WHAT IS EXPECTED
Going from the line that contains "Task: Pick Psychiatric Supervisor Report" through the last line of the records, set down each line again exactly, both included, with pictures left out.

*** Opening ENTRIES SUPPLIED ***

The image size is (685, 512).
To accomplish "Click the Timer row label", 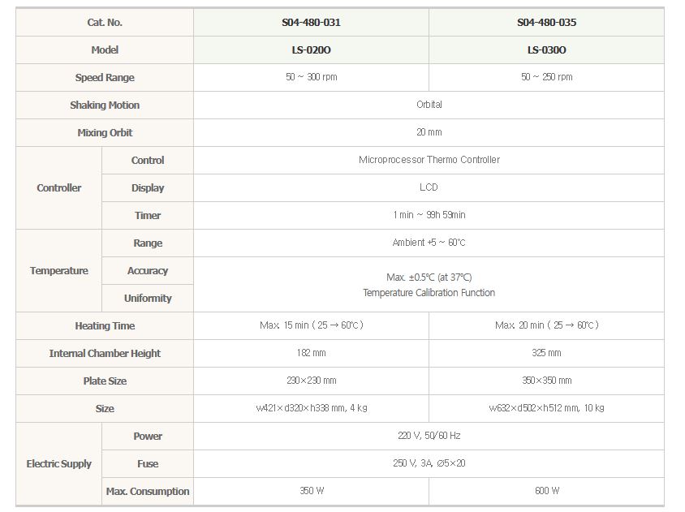I will (x=148, y=216).
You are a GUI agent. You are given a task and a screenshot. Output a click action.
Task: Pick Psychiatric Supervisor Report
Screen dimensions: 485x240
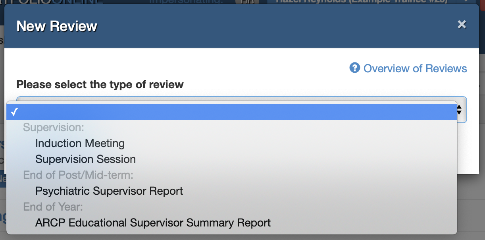(109, 191)
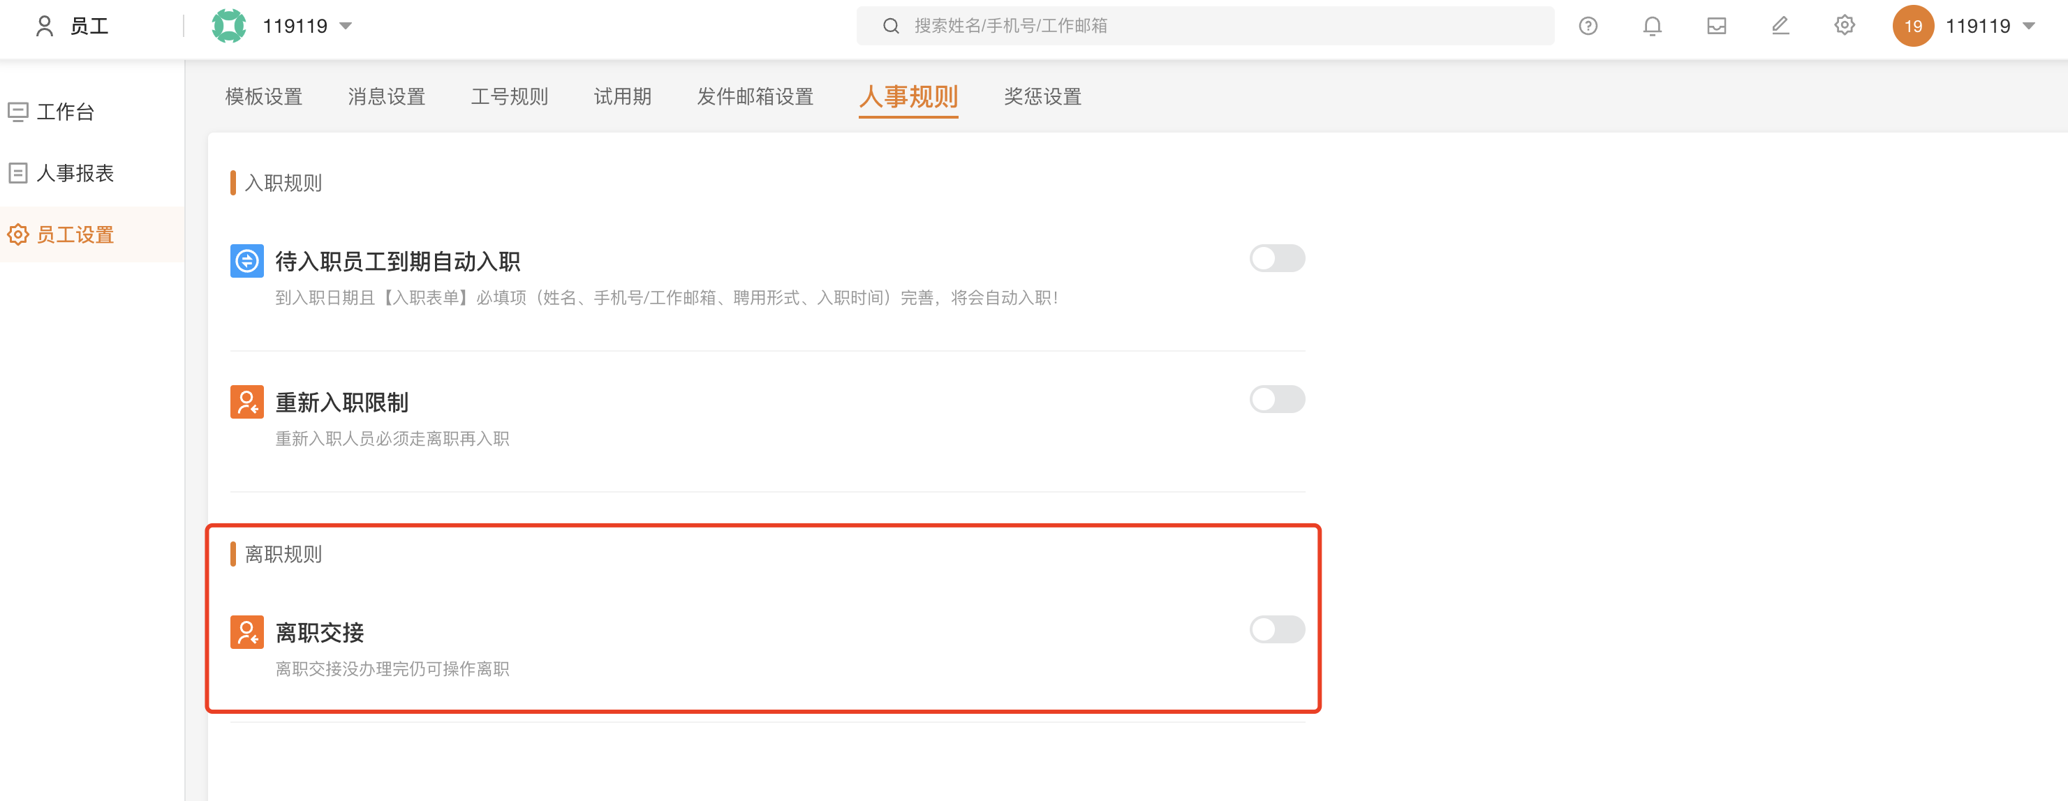This screenshot has width=2068, height=801.
Task: Click the edit pencil icon in header
Action: [x=1780, y=26]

*** Closing ENTRIES SUPPLIED ***

RESPONSE BOX
Task: Pick Psychiatric Supervisor Report
Screen dimensions: 485x240
(109, 191)
This screenshot has width=2068, height=801.
Task: Click the edit pencil icon in header
Action: [x=1780, y=26]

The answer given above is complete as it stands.